Formal methods require the right mix of effort, expertise, and knowledge. In this particular case study, we leveraged from the work already done as part of the development of online diagnosis algorithms [58]. However, in our other case studies [51], [49], substantial efforts (about 1 man-year) were put in developing the formal specification and subsequently verifying desired properties of the protocols used therein. It is important to emphasize that nowadays protocols developed for highly dependable systems typically go through formal verification, and it would be ideal to exploit (and reuse in a meaningful way) the information generated over the verification process to guide the validation of an implementation of that protocol.

#### V. COMPARATIVE VIEW WITH RELATED WORK

The classical use of formal methods has been for the verification of protocols, and specifically, on finding design stage flaws in the protocols. In [6], the focus of the work is on the verification of fault-tolerance properties using model-based formalisms, specifically an executable specification has been developed to establish the tolerated behavior of the spacecraft computers in presence of faults. In literature, a variety of approaches have developed excellent concepts in linking formal approaches to testing (See [2], [4], [7], [8], [12], [16], [23], [28], [29], [35], [39], [52], [55], [60] among others). While there has been a lot of work on specification-based testing and test case generation [15], [22], not much work has focused on bridging the gap between theorem proving and testing. In [13], authors have presented the HOL-TestGen system that generates unit tests from Isabelle specifications. In [9], a tool that uses HOL specifications for testing protocols has been discussed. In [41], the author has presented strategies to create random test cases directly from PVS [40] specifications.

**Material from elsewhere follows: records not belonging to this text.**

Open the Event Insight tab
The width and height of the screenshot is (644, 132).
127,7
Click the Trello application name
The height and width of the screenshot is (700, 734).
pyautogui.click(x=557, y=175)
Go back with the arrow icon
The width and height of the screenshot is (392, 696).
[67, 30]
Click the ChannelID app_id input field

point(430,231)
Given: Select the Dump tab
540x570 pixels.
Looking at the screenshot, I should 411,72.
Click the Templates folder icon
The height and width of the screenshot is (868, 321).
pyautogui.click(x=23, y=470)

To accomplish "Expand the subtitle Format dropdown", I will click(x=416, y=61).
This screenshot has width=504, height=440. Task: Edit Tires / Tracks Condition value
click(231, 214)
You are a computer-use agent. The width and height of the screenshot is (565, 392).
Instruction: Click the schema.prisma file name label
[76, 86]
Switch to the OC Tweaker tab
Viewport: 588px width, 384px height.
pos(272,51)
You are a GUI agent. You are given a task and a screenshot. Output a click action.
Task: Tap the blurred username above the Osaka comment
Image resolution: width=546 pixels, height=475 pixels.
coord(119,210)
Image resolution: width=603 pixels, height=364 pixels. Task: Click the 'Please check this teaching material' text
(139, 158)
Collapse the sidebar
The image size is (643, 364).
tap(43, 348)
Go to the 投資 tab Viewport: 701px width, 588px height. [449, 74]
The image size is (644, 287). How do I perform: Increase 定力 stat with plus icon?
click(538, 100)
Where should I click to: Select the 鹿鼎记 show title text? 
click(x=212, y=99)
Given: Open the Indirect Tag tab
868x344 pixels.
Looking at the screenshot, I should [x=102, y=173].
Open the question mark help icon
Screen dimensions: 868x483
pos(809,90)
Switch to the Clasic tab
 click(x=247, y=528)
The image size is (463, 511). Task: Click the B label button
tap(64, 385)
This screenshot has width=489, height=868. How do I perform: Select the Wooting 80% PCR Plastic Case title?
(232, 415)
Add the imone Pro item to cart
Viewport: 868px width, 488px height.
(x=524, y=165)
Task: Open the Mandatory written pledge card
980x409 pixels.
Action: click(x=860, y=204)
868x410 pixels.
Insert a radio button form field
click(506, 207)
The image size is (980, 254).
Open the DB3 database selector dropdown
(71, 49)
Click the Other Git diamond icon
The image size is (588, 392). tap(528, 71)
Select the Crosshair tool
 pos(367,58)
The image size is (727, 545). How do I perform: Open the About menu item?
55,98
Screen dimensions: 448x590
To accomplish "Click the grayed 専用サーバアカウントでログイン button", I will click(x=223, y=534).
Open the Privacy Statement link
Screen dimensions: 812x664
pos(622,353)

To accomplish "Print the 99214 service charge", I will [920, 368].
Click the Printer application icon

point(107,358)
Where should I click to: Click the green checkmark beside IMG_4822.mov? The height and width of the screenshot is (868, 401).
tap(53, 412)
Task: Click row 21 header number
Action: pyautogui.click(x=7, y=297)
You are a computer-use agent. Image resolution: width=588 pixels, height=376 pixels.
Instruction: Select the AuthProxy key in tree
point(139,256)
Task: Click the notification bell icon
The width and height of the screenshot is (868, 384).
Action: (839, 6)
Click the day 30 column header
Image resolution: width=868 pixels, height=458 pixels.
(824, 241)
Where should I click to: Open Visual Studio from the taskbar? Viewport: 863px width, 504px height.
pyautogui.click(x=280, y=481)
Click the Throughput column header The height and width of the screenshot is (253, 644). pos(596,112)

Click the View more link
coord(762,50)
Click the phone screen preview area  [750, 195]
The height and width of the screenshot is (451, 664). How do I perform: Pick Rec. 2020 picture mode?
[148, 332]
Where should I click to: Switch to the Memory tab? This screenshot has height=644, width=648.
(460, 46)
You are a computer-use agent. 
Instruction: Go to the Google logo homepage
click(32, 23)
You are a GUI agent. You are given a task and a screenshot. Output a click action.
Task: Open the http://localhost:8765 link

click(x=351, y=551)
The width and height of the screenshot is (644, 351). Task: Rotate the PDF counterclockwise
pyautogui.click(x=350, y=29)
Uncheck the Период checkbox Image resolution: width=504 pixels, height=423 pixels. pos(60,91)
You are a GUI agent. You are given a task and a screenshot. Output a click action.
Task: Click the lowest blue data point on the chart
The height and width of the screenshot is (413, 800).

In particular, to the best of our knowledge, the key distinction of our approach from others is that we make prominent use of proof-theoretic-based reasoning, and link/analyze the inferences generated over the verification process to determine key assumptions and the set of (implementation) parameters to derive scenarios to drive FI experiments. Though our approach is prooftheoretic, we could potentially utilize (and interface) model theoretic approaches as well. In [45], the authors have developed a unified framework to provide support for both proof-theoretic as well as model-theoretic approaches. As mentioned in Section III-B, our approach allows for mixed level of abstraction. For example, at the circuit level abstract, a function can be modeled in say RTL-level specification. Such a low-level abstraction of the program is useful to reason about hardware errors. The formal model can then be rigorously analyzed under error conditions against the above specifications using techniques such as model checking and theorem proving.

Existing efforts [1], [5], [10], [16], [18], [19], [21], [53], [54] have explored deterministic approaches for test case identification for validation. The work reported in [16], [19], [21] have exploited some typical properties of fault tolerant protocols (e.g., decision stages, chain of furcated fault-handling actions, etc.) for modeling complex distributed protocols. Our proposed representation schemes share properties with other state-transition representations like assertion trees [5], [54] or Petri nets [20]. We point out that [20] uses a formal specification of the protocol and it is processed using some heuristic to identify influence parameters in an automated manner. In particular, reachability analysis is performed to identify fault cases and their corresponding activation paths. In order to reduce the size of the reachability graph certain restrictions on the protocol behavior is assumed. This scheme works well for bounded systems, however, for protocols dealing with real-time and nondeterministic attributes, this approach is limited.

Similar to our proposed approach, the work reported in [33] presents a symbolic approach for injecting faults (those relating to HW errors only) into programs written in Java and considers the effect of bit-flips in program variables. However, HW errors which can alter the control flow of the program have not been considered by the technique. In [44], the authors have presented a program level framework that allows specification of arbitrary detectors and their verification against transient HW errors using symbolic execution and model checking. In a recent paper [26], the authors have proposed a framework for generating test vectors from specifications written in the Prototype Verification System (PVS) [40]. The methodology uses a translator to produce a Java prototype from a PVS specification. Symbolic (Java)

PathFinder [43] is then employed to generate a collection of test cases. The combination of these two existing tools enables this process by automating much of the task.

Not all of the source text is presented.